Excerpt to read
__________

Nights at the Cow Palace
At 12:15 a.m., I know that my husband will wake up to check heifers who are about to calve. Sometimes he lets me sleep; sometimes he takes me along.
I know he’ll get his coveralls and boots on faster than me. I know that the pickup truck will be cold until we get down the road a mile and a half to the calving barn, “The Cow Palace,” and the calving pasture. By the time the truck is warmed up, it’s time to get out. A windy twenty degrees at night is bone chilling.
I know that “The Cow Palace,” a pole shed barn built in the mid-1980s by my father-in-law, is no state of the art facility, but it gets the job done. A local veterinarian’s nickname that hasn’t changed for thirty years isn’t about to get renamed anytime soon.
At 12:32 a.m. in February I know that a moonless sky is still astonishingly bright with millions of stars that nearly make constellations indistinguishable. Orion is tipped to the right in the western sky.
I know that we’d rather see a heifer calve on her own, than pull her calf, but sometimes we have to help. At 12:47 I know that this baby calf needed our help, and this little calf was born alive.

__________

Provided material
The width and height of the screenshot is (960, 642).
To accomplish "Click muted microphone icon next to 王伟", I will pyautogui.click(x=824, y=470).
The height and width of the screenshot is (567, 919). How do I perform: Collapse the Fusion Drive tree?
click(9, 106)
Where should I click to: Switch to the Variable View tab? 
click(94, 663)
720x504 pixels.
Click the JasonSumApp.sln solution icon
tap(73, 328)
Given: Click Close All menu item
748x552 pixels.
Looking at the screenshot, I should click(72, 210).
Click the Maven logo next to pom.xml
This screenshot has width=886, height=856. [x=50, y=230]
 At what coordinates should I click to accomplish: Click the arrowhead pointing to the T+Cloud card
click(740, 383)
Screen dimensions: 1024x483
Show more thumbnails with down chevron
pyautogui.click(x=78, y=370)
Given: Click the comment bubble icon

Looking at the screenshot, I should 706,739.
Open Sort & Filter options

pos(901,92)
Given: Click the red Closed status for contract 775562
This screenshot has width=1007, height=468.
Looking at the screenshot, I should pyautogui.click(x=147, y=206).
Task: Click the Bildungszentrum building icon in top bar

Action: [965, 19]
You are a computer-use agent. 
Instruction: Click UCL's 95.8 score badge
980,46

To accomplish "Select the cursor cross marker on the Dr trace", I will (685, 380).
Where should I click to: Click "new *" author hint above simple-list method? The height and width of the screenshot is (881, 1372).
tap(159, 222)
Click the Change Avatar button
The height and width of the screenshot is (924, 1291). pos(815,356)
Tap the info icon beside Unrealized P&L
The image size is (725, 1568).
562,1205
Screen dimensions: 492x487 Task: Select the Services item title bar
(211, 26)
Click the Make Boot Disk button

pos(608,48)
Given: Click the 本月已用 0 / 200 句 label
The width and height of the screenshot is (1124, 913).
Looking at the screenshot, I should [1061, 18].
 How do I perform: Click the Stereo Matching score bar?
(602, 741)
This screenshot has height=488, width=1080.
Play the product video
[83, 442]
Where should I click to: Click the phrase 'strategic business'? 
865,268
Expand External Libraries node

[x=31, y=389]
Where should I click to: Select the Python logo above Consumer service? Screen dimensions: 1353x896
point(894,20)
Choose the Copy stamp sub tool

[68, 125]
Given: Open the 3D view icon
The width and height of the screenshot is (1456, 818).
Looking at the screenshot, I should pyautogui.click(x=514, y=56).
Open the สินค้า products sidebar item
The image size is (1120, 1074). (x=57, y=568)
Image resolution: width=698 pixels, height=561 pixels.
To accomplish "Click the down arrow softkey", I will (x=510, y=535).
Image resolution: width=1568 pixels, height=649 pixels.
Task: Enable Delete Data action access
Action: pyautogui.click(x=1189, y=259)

__________

Required tasks
- 1) From the piece about night calving checks, reproduce the stretch from "I know that we’d" through "was born alive.".
- 2) List every clock time mentioned in the piece about night calving checks.

Solutions to each task
- 1)
I know that we’d rather see a heifer calve on her own, than pull her calf, but sometimes we have to help. At 12:47 I know that this baby calf needed our help, and this little calf was born alive.

- 2)
12:15 a.m.
12:32 a.m.
12:47